Вилсон Хойт сидел за обшарпанным бюро, положив ноги на откидывающуюся столешницу и уткнувшись в газету. Без всякого удовольствия он поднял взгляд на вошедшего Майка Шевлина, обозначив кивком, что заметил его появление.

— Ты пришел сюда неспроста, — напрямик заявил он. — Что тебе надо?

— Собираюсь вывести кое-кого на чистую воду и хочу, чтобы ты был на моей стороне.

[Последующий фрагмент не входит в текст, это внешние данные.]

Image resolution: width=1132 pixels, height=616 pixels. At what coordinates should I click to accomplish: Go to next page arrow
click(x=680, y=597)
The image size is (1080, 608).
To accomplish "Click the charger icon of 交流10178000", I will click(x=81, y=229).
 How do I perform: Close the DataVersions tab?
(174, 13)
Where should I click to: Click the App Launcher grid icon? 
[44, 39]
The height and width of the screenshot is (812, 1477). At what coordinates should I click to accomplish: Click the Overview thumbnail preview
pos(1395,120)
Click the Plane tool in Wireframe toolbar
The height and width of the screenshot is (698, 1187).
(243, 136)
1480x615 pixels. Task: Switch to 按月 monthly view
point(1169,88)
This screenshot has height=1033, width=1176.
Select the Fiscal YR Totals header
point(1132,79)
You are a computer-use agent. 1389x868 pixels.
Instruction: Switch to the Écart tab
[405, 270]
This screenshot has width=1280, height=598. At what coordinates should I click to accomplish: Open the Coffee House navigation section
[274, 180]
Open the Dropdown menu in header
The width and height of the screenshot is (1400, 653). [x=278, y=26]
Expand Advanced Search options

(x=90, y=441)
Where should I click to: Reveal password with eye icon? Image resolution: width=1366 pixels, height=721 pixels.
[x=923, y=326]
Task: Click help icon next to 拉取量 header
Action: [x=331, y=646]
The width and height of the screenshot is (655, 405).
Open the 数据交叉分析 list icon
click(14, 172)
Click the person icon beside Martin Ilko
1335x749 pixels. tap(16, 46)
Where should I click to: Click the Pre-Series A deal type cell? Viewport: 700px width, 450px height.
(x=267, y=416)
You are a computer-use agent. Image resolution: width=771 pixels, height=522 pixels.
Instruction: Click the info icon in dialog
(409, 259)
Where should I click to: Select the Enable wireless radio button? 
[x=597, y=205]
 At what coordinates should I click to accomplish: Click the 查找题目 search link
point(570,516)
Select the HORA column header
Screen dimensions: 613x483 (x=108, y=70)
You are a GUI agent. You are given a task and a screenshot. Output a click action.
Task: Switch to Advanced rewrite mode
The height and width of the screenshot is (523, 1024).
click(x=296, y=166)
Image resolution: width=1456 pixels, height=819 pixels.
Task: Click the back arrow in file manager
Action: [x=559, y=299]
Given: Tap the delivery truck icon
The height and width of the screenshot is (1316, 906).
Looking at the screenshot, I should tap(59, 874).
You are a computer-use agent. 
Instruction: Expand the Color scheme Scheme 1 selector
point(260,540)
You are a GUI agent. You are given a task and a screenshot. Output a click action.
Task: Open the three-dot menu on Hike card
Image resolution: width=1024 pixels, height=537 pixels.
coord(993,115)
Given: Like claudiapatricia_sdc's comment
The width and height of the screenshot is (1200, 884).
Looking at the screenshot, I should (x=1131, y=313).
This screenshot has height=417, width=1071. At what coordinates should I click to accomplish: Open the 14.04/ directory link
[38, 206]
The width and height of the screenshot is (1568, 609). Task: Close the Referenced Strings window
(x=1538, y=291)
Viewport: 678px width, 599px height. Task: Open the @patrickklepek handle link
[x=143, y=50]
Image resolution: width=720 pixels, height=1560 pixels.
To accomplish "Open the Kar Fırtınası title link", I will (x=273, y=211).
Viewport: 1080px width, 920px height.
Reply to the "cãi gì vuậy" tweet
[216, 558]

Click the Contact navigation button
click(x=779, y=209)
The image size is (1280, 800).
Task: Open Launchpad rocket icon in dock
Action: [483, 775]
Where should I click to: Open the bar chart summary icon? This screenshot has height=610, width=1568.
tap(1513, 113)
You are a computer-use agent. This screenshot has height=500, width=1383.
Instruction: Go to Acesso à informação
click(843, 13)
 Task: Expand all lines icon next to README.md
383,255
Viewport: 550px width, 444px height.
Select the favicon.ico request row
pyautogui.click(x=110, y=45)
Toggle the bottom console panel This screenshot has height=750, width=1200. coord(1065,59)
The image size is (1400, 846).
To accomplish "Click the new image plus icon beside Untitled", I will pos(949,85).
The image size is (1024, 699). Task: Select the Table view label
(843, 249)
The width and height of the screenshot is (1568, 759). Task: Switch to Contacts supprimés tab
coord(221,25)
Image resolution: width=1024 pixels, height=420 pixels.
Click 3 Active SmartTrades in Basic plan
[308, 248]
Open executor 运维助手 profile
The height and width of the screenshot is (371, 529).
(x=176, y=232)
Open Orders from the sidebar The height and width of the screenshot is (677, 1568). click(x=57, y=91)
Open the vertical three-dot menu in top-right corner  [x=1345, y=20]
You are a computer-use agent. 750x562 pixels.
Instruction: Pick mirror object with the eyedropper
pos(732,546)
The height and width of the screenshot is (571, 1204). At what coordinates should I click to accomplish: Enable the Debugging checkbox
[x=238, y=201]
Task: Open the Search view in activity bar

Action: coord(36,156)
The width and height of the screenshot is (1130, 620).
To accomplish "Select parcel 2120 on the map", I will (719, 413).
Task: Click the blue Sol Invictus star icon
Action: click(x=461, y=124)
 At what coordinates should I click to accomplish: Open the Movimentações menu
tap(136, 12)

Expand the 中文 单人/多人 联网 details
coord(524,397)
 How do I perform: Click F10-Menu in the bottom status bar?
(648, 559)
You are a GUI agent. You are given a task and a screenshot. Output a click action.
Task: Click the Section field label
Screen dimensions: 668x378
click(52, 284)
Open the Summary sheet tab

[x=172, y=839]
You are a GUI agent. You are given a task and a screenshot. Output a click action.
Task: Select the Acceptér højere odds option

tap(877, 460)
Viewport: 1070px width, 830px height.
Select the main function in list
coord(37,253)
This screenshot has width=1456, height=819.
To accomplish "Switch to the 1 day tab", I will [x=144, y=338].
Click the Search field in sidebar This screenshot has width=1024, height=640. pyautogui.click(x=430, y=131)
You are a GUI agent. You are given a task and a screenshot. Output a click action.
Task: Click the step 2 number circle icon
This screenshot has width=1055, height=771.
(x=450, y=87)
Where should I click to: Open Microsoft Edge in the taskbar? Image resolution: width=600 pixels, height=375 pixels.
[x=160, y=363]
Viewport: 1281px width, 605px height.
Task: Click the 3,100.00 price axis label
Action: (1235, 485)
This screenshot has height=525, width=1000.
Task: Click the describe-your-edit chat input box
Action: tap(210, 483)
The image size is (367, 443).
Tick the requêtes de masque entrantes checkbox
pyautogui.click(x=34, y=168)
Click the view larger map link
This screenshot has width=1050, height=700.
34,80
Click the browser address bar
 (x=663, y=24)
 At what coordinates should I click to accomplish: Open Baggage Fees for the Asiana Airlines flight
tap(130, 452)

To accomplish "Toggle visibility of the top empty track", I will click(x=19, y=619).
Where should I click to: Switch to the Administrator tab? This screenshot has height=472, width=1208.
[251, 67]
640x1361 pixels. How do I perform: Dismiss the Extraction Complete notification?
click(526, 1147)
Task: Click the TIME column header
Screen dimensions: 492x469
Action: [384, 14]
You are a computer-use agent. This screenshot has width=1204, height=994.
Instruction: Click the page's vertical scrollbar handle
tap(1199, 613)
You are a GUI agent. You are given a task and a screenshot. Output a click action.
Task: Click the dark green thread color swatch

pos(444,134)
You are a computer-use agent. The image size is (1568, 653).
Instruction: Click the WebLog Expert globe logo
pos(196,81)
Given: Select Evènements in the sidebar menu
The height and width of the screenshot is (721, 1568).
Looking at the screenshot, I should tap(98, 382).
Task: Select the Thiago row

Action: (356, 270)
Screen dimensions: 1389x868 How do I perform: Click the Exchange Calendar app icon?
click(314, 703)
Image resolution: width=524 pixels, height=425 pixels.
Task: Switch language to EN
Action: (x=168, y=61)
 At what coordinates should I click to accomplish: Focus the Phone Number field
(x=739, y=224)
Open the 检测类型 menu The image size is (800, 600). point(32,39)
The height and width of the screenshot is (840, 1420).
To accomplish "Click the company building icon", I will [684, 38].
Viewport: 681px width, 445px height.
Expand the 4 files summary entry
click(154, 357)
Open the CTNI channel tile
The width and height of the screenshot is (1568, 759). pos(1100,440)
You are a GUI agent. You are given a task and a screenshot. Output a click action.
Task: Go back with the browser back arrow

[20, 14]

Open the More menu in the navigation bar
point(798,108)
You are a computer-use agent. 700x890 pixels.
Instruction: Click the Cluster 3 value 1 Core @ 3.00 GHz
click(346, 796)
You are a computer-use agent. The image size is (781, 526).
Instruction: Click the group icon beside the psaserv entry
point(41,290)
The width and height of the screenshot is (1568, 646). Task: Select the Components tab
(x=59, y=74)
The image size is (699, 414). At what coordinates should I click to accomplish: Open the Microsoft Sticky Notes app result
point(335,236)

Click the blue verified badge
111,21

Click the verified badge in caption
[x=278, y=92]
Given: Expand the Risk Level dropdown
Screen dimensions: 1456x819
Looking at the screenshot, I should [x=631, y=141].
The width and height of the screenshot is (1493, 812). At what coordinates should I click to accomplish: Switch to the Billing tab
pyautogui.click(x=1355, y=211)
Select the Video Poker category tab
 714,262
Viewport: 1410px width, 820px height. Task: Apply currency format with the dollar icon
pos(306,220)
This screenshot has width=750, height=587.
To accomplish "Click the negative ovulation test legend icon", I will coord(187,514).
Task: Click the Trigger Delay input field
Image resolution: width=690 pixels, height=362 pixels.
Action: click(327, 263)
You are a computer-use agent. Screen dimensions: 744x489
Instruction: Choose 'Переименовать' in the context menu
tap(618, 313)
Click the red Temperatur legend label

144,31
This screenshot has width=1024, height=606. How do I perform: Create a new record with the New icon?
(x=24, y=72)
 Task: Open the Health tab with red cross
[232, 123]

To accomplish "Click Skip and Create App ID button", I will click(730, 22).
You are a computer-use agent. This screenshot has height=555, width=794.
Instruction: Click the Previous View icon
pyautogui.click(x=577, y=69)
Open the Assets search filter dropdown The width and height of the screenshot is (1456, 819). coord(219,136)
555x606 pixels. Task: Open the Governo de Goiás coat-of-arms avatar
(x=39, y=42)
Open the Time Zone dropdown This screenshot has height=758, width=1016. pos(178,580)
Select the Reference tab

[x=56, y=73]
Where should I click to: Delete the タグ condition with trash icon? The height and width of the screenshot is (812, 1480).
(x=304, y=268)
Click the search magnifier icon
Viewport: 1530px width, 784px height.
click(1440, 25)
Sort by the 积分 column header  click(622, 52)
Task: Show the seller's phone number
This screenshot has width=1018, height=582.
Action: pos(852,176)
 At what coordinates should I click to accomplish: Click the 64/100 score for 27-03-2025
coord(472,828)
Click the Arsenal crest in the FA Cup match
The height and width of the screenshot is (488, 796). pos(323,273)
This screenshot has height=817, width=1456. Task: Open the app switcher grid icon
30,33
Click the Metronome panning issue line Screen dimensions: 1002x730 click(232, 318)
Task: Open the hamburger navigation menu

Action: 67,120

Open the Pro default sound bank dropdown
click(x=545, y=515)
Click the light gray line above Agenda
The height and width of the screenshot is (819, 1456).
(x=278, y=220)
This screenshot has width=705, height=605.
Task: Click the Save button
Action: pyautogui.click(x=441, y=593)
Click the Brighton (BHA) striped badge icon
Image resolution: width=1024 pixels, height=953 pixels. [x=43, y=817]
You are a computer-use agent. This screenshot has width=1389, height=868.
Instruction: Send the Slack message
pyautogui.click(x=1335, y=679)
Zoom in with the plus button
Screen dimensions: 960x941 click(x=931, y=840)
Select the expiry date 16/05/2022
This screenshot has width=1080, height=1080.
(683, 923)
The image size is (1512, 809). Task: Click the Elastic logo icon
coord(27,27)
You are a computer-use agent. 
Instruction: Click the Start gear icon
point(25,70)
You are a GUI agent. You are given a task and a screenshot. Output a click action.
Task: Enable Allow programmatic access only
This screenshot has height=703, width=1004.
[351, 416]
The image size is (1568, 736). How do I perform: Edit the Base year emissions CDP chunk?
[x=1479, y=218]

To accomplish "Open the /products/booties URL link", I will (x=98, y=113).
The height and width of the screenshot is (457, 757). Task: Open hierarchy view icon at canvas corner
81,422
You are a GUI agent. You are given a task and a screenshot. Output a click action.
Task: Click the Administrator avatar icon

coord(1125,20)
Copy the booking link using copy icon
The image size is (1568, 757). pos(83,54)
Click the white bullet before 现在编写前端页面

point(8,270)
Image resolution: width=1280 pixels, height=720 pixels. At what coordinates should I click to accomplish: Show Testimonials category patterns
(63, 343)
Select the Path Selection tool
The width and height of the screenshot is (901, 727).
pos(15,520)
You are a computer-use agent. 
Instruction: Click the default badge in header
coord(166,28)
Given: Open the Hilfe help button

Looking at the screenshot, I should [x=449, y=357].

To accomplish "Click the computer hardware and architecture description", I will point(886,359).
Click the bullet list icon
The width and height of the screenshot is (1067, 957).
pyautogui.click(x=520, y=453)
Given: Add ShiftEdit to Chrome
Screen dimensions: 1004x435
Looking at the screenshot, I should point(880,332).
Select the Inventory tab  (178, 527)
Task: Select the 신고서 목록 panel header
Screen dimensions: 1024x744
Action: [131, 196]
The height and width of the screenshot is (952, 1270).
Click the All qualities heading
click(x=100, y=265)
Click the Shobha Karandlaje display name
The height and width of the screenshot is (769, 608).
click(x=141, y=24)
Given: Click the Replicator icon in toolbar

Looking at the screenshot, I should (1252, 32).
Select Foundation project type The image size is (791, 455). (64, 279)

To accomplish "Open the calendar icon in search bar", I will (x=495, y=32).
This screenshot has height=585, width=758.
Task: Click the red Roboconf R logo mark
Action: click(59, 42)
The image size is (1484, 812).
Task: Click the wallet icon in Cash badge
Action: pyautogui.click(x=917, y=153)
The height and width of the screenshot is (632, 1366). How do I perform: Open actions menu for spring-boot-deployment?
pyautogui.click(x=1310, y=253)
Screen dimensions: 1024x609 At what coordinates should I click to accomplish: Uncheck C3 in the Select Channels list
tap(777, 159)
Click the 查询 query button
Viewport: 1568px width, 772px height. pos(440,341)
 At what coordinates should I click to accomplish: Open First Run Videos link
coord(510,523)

Хойт подобрал окурок сигары и тщательно затушил его, перед тем как бросить в плевательницу. Уж кому, как не ему, знать: если все спокойно, жди беды.

Не спеша и во всех подробностях Майк описал ситуацию так, как она ему представлялась. Рэй Холлистер объявился в этих краях и пользуется безоговорочной поддержкой скотоводов. Вода в ручьях отравлена, а без воды скотоводам не обойтись. С таким положением дел они ни за что не смирятся и непременно начнут военные действия, что означает поджоги и убийства.

Бен Стоув даст отпор, но кто бы ни выиграл, все равно проиграет город.

К тому же, добавил он, Бен Стоув грабит владельцев прииска.

— Они не живут в Рафтере, — цинично заметил Хойт. — Меня это не касается. — Он откусил кончик новой сигары. — И как, по-твоему, можно погасить разгорающийся пожар?

— Арестовать Стоува. Арестовать Мэйсона и Джентри. Засадить их сторонников в тюрьму, потом отправиться на прииск и взять побольше высокосортной руды в качестве доказательства.

— Что делать с Холлистером?

— Забудь о нем. Выбери пятерых самых влиятельных скотоводов и возьми с них обязательство не нарушать мир. А Холлистер пусть варится в собственном соку.

— Они вне моей юрисдикции.

— Это не помешает тебе, если ты захочешь действовать. Никто не жаждет неприятностей, кроме Холлистера. Он по характеру склочник.

Хойт задумчиво пожевал сигару, потом убрал со стола ноги.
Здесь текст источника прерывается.